Coffee beans drying on a cement patio in Copan |
Losses have been devastating this year for the country's small coffee producers, whose crops have been hit hard by a coffee fungus that reduced this year's yields by as much as 70 per cent in some regions. Those losses are expected to worsen in the coming two years, as the affected coffee plants have had to be cut back hard or even pulled out entirely and won't be producing at normal levels again until the harvest of 2016-17.
While slow to respond, the Honduras government is now offering 10-year loans at 10 per cent interest for producers who need to replant. Growers will be eligible for up to $1,500 in loans for each manzana (about 1.8 acres) they replant up to a maximum of five, and there's an additional $1,000 per manzana for improvements elsewhere in their fincas to make plants more resistant to the fungus known as la roya.
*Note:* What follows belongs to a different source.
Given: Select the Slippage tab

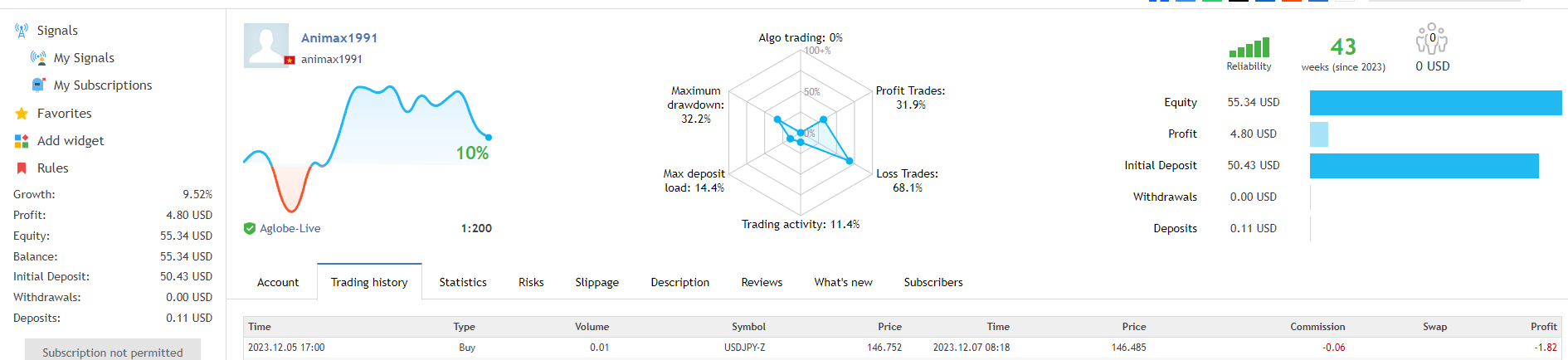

In recognition of the three-year lag before plantations will be producing at normal levels again, the producers won't have to start paying money back until after 2016. The amount per manzana isn't enough - growers say it actually costs $4,500 to replant that much coffee - but it's a heck of a lot better than nothing, which is what has been on offer up until now.
But......ah, isn't there always a "but" in Honduras? But to qualify for those loans, producers have to be able to show receipts of coffee sales from the last three harvests. And it sounds like there are very few who will be able to do that.
There's a practice in Honduras among coffee buyers of offering a higher price if the grower will forego a receipt. It's a way for the buyers to avoid paying tax.
Many growers are happy to oblige for a little more money in their pockets. Tax evasion is practically a national pastime in Honduras, and margins are tight enough on coffee sales - and on income in general for the country's 85,000 or so small producers - that even a little extra cash is a temptation that's hard to resist. Nor do you see much evidence of tax dollars at work down here, which no doubt fuels people's suspicions that paying taxes accomplishes little beyond helping some well-paid minister get an even bigger salary.
I wouldn't count on the government to be won over by any of that, however. The country needs Honduran coffee producers to get back on their feet, but it's a reach to expect government to waive a key loan requirement because a producer conspired to cheat the country out of tax revenue for his or her own gain and thus has no receipts.
And even if government were moved to let a little thing like that go, how exactly do you prove that a grower has equity for the purposes of a loan if there's no formal evidence of sales? Foreign governments that wanted to help would face the same problem. Nobody gives out loans based on phantom sales.
When you see the tiny amounts of money that people get by on in Honduras, you can totally understand why someone might balk at losing any of it to taxes. Subsistence farmers in our region count themselves lucky if they earn the equivalent of $100 a month.
Coffee producers do a little better. But even so, most have no more than one or two manzanas and rely on their coffee crops to pay for every household expense, from books and tuition fees for their school-age children to medical costs, equipment repair, animal care and improvements to their fincas.
But honestly, people. Somebody has to get a little more serious about this country before it careens full speed ahead into failed-state status. How can it be that one of the most important industries in the country exists in such haphazard fashion?
There's something to be said for business practices in countries that go a little looser on the regulatory framework than we're used to up in Canada. Sometimes commerce just needs to be free. But then a crisis like this comes along and you see why we went to all that bother.